▶ **JOB**: Pull out the rows in the part that opens with the line containing "Identify the location of exit-rules-button." and runs through the end of the rows, and repeat those lines exactly.

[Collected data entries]
Start of Block

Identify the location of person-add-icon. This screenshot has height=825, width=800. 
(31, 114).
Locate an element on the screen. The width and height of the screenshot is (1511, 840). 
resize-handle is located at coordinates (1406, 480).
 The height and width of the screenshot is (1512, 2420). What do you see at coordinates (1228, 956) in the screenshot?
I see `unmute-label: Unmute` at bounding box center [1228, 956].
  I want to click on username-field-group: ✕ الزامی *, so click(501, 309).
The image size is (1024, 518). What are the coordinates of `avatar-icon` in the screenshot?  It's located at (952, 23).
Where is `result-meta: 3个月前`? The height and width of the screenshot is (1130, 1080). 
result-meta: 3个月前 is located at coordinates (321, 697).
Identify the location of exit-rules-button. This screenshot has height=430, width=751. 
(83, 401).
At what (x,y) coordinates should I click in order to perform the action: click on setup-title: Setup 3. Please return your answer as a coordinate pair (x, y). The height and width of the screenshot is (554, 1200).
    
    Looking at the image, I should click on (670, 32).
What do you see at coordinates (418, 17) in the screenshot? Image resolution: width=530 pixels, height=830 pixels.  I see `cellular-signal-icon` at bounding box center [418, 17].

End of Block

▶ **TASK SOLUTION**:
Identify the location of exit-rules-button. This screenshot has height=430, width=751. 
(83, 401).
At what (x,y) coordinates should I click in order to perform the action: click on setup-title: Setup 3. Please return your answer as a coordinate pair (x, y). The height and width of the screenshot is (554, 1200).
    
    Looking at the image, I should click on (670, 32).
What do you see at coordinates (418, 17) in the screenshot? Image resolution: width=530 pixels, height=830 pixels.  I see `cellular-signal-icon` at bounding box center [418, 17].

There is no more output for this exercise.